Benchmarked OpenAI Memory vs LangMem vs MemGPT vs Mem0 for Long-Term Memory - Here’s How They Stacked Up

AI Agent Memory Benchmark on OpenAI Memory vs LangMem vs MemGPT vs Mem0
AI Agent Memory Benchmark on OpenAI Memory Vs LangMem vs MemGPT vs Mem0

(Field notes that extend our latest research paper “Mem0: Building Production-Ready AI Agents with Scalable Long-Term Memory.)


TL;DR:

Layer Judge accuracy ↑ p95 latency ↓ Tokens / query ↓ Stand-out capability
Mem0 66.9 % 1.4 s ≈ 2K Best accuracy-vs-speed-vs-cost balance
Mem0ᵍ 68.5 % 2.6 s ≈ 4K Strongest on timeline / relational queries
OpenAI Memory 52.9 % 0.9 s ≈ 5K Fastest setup, shallow recall
LangMem 58.1 % 60 s ≈ 130* OSS playground; too slow for chat

Mem0 leads overall, striking the best balance across tasks. Its graph-enhanced variant consumes more tokens but delivers stronger temporal reasoning. OpenAI Memory is fast, but often misses multi-hop details.

(*) LangMem minimizes tokens per query by making multiple LLM calls and returning only the most relevant memory snippet.


Why This Matters

While large language models (LLMs) can stream text fluidly, they forget once the conversation exceeds their context window. But real-world agents—whether support bots, tutoring companions, or CRM copilots—need to retain preferences, timelines, and facts that span days or even weeks.

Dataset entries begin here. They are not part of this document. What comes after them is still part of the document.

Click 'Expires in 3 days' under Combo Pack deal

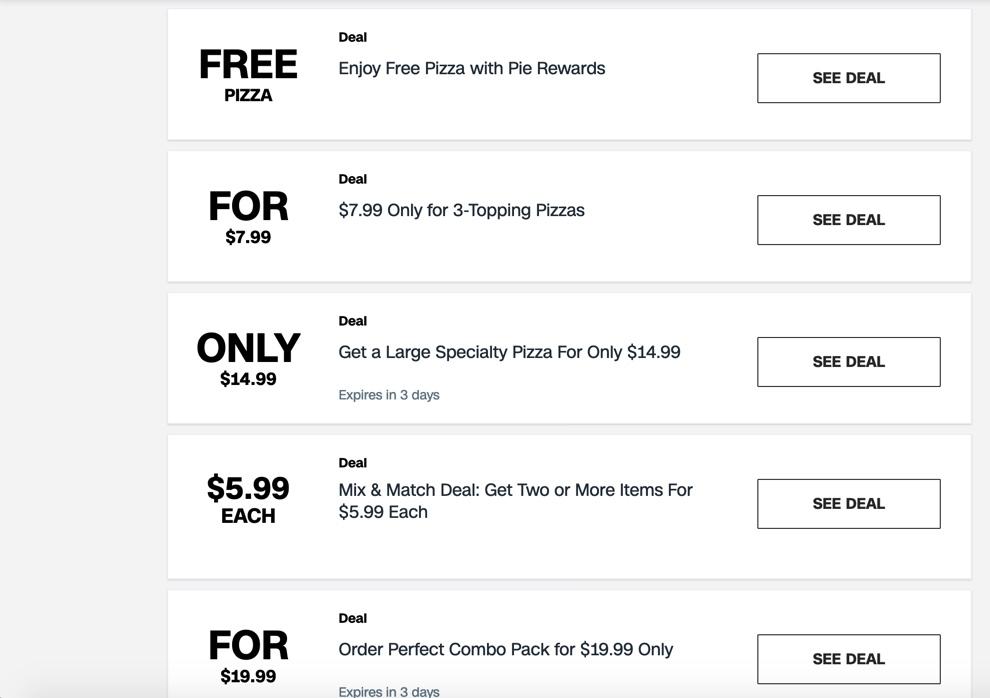coord(389,691)
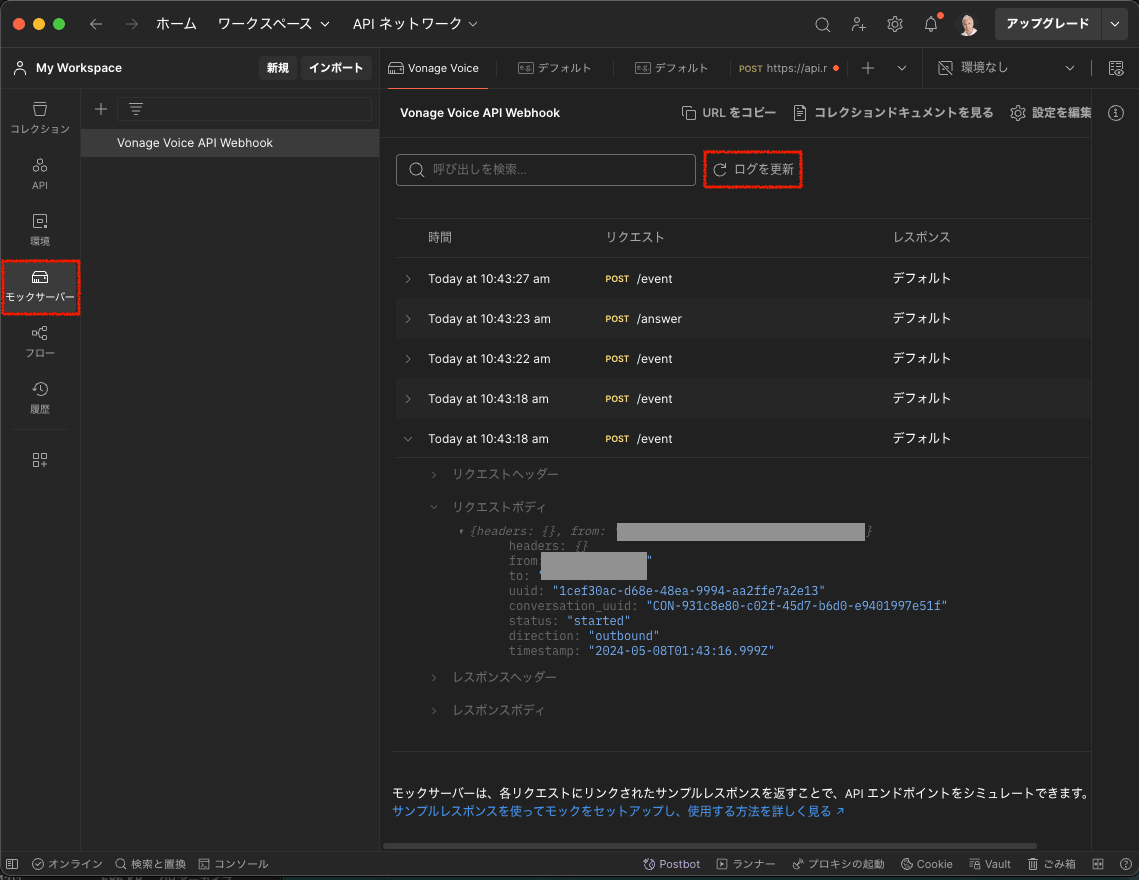Expand the 10:43:27 /event log entry

pos(409,279)
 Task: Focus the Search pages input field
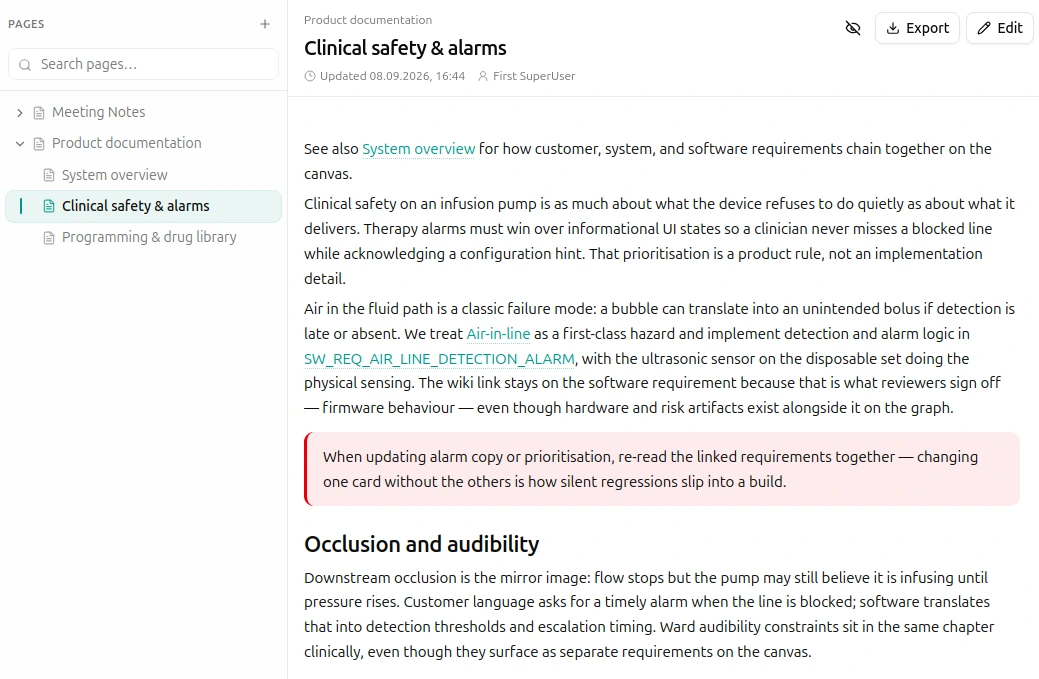coord(144,64)
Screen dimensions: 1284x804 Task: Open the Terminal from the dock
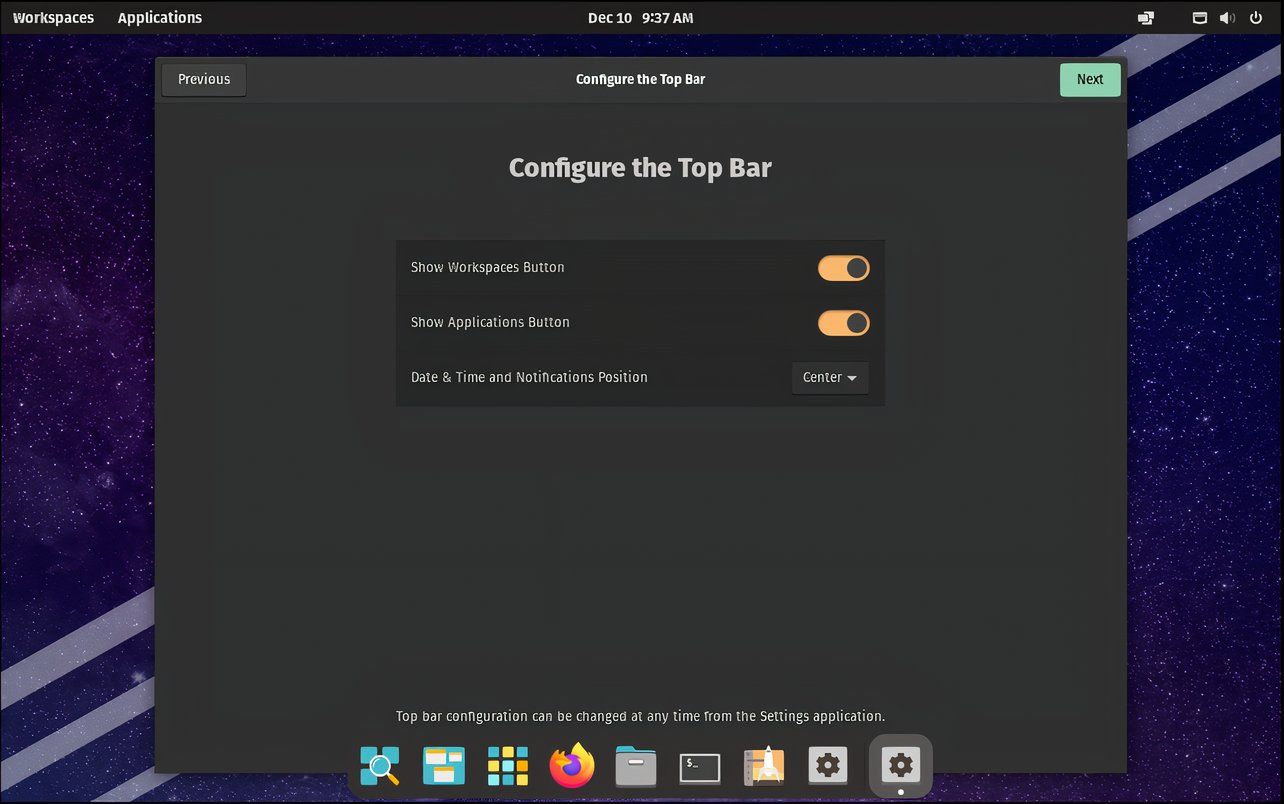699,766
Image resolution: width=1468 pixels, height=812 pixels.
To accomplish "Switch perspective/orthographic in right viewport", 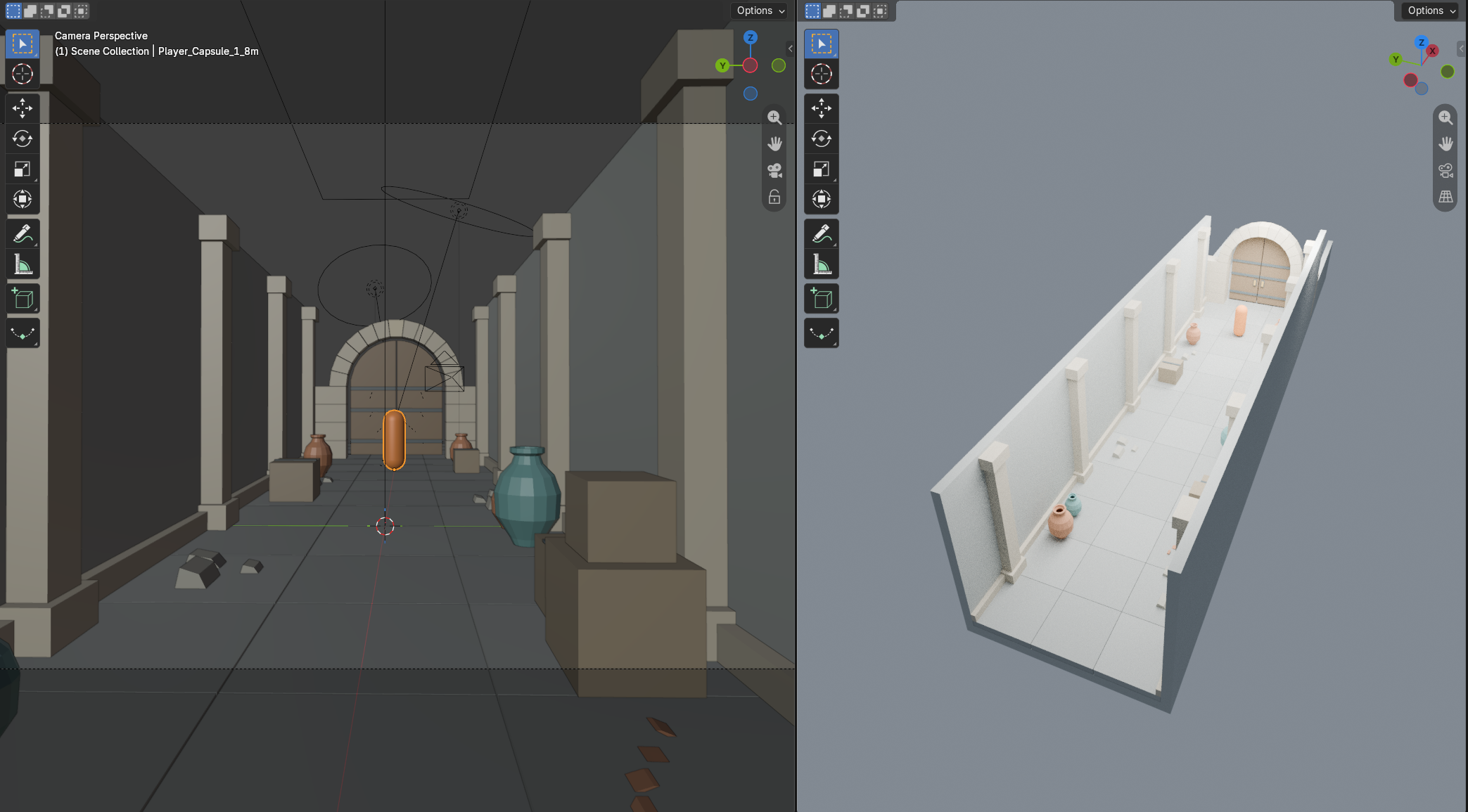I will (1445, 197).
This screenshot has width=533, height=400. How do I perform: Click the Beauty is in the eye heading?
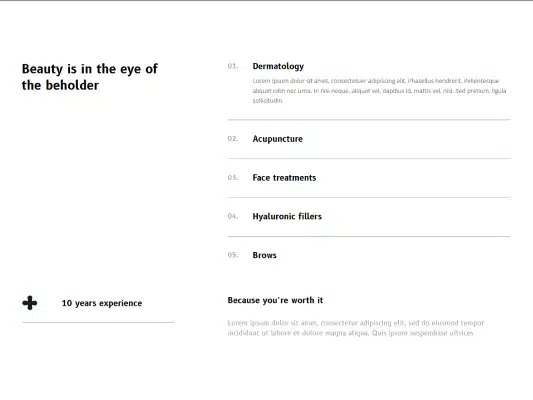click(x=90, y=77)
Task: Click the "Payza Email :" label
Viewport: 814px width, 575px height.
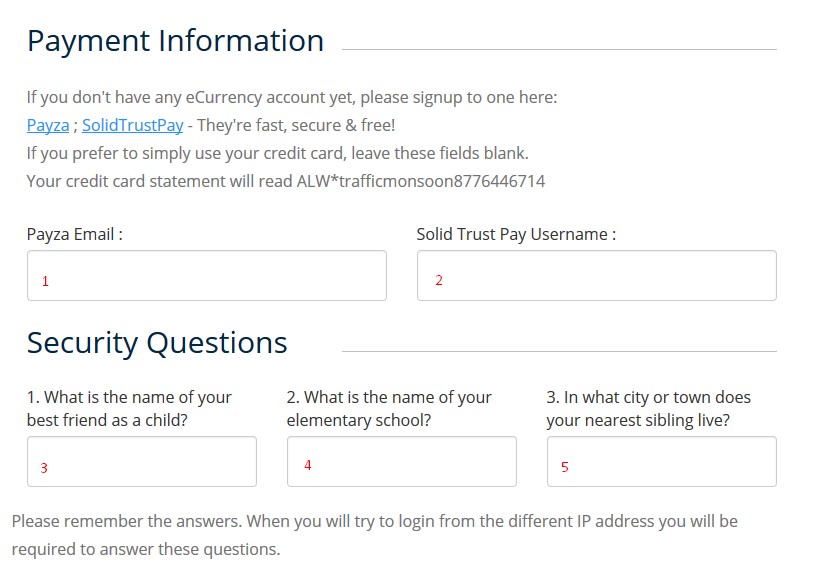Action: pyautogui.click(x=75, y=234)
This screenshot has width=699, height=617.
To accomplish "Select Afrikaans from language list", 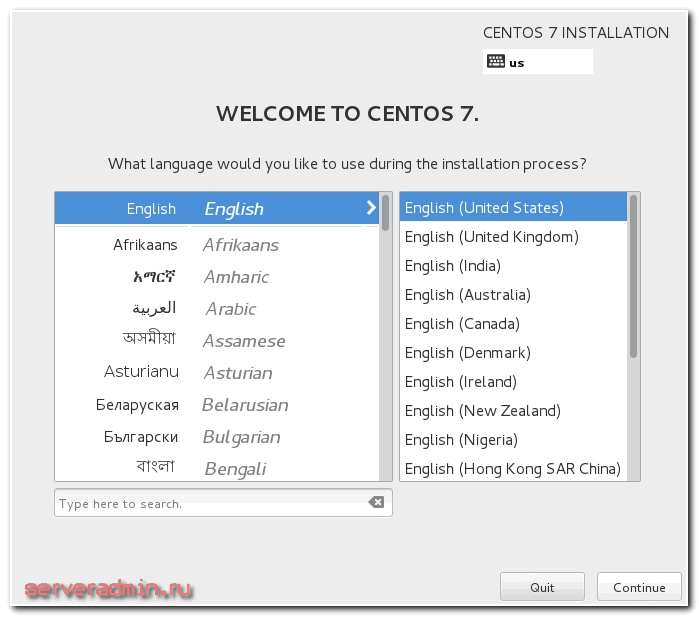I will coord(216,245).
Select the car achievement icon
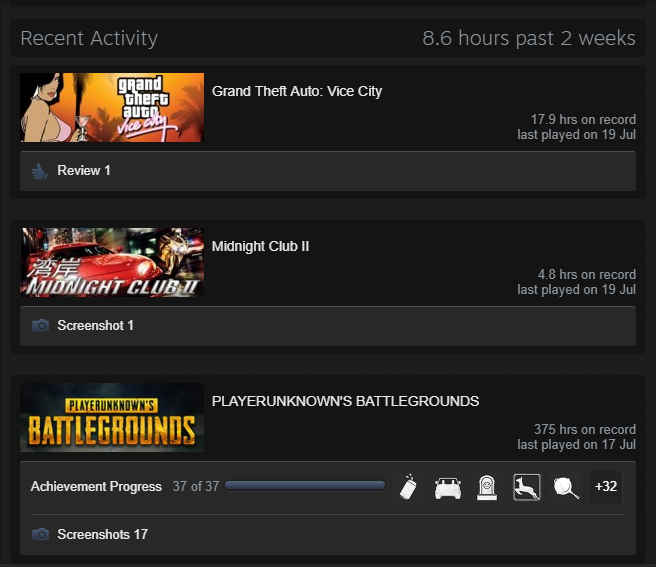This screenshot has width=656, height=567. (x=447, y=487)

Our goal was to evaluate which publicly available memory layer handles this long-term load best under four tough constraints:

  1. Factual consistency after 600-turn chats
  2. Sub-second responsiveness
  3. Token efficiency to keep bills sane
  4. Reasoning quality on single-hop, multi-hop, temporal, and open-domain questions

The Four Memory Approaches (Quick Primer)

System Storage strategy Retrieval strategy Paper section
OpenAI Memory Human / heuristic notes stored inside ChatGPT All notes are prepended—no ranking § 3.3
LangMem Every utterance → vector DB Cosine similarity search § 3.3
MemGPT 16 K “RAM”; remaining context on JSONL “disk” LLM pages chunks in/out App. C
Mem0 Extractor keeps only sentences tagged important Dense similarity → 1-line re-rank prompt § 2.1
Mem0ᵍ Same facts plus entity-relation edges in Neo4j Graph walk → candidate facts → LLM § 2.2

All tests used GPT-4o-mini at temperature 0 to reproduce the numbers in the paper.


Benchmark Setup

  • Dataset: LOCOMO - 10 multi-session conversations (~26K tokens each)
  • Questions: 200 per conversations
  • Metrics
    • LLM-as-a-Judge (J) - factual correctness, relevance, completeness
    • Total p95 latency - search + answer time under load
    • Tokens - memory retrieved per answer

Results at a Glance

1. Factual & Reasoning Accuracy

(Extract from Table 1 of the paper)

Category OpenAI LangMem Mem0 Graph
Single-hop J 63.8 62.2 67.1 65.7
Multi-hop J 42.9 47.9 51.1 47.2
Temporal J 21.7 23.4 55.5 58.1
Open-domain J 62.3 71.1 72.9 75.7

Mem0 tops single and multi-hop tasks; Graph variant adds three extra points on temporal Qs thanks to explicit edges.


2. Latency Under Load

Engine p95 search p95 total
Mem0 0.20 s 1.40 s
Mem0ᵍ 0.66 s 2.59 s
OpenAI Memory 0.89 s
LangMem 59 s 60 s

Selective retrieval keeps Mem0 interactive; LangMem’s vector scan stalls at ~60 s.


Practical Recommendations

Scenario Best layer Why
Fast prototype in ChatGPT OpenAI Memory No infra, fastest turnaround
Weekend research / prompt tinkering LangMem OSS, inspectable vectors
Short-lived FAQ bot MemGPT Minimize spend, single-session
Production chat assistant (<2s SLA) Mem0 (dense) Highest recall for the latency
CRM / legal timeline queries Mem0ᵍ Edge traversal solves “before / after X?”

Reproducing the Numbers

pip install mem0ai          # dense
pip install mem0ai[graph]   # graphed variant

Benchmark code, LOCOMO JSON, and judge notebooks live in the paper repo here

Run the scripts as-is to verify J-scores and latency on your hardware.


Closing Thoughts

Large context windows delay forgetting; a purpose-built memory layer prevents it. In every category except raw “dump-everything” speed, a selective store (Mem0) delivers higher accuracy at chat-friendly latency while keeping spend predictable. If your agent lives longer than its context window, the data says a lean memory layer is no longer optional.